§ YOUR TASK:
Produce word for word the lines of the data below running from the one that has "Refresh the Desktop folder view" to the one that has "The width and", inclusive, and no others.

§ INFORMATION:
------------------------------------
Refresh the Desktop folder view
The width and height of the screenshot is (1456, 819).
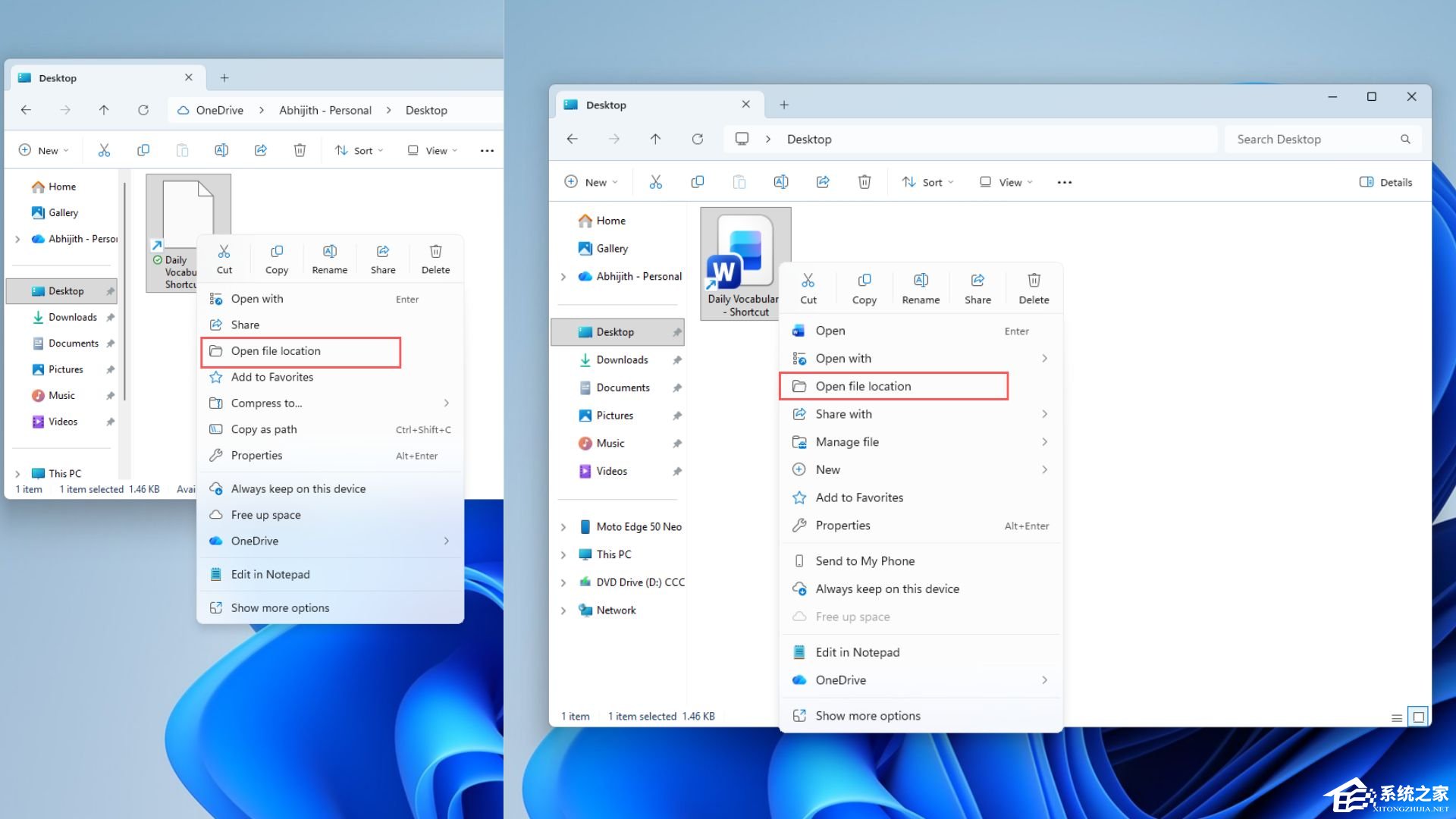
------------------------------------
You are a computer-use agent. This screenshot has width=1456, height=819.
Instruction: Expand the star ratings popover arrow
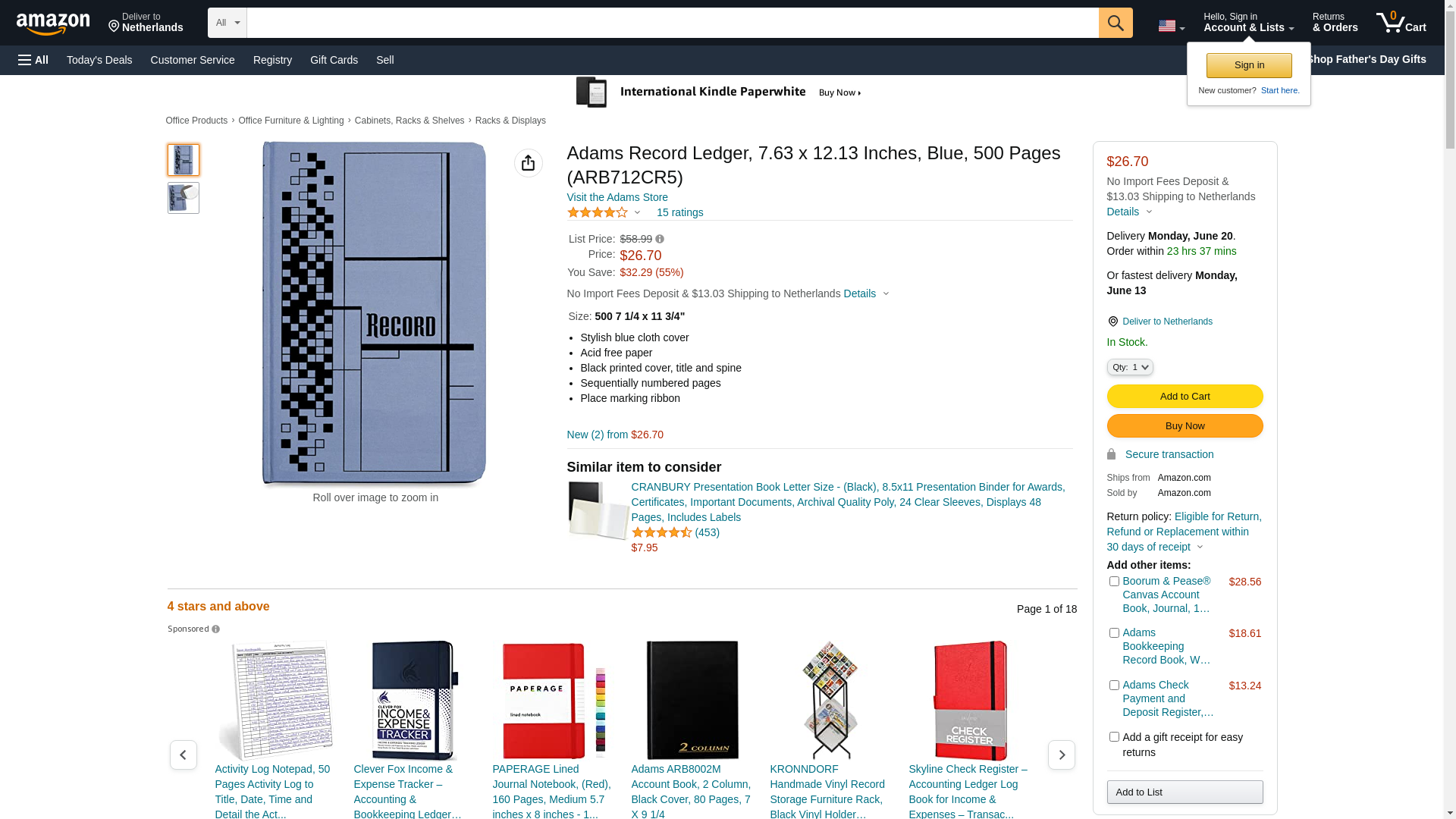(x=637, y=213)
------------------------------------
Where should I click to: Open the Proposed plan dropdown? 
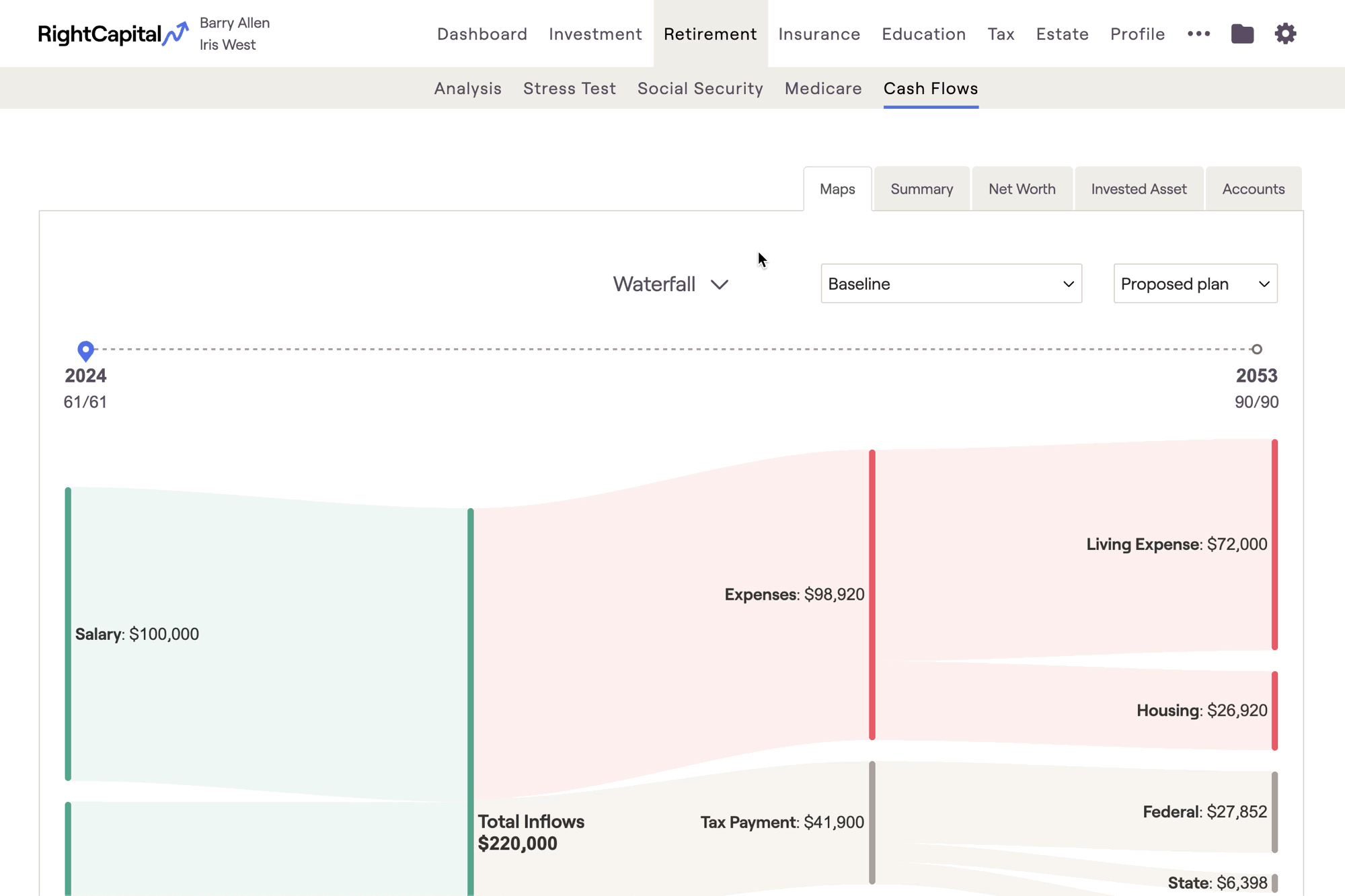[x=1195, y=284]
------------------------------------
§ ANSWER SECTION:
Refresh the Desktop folder view
The width and height of the screenshot is (1456, 819).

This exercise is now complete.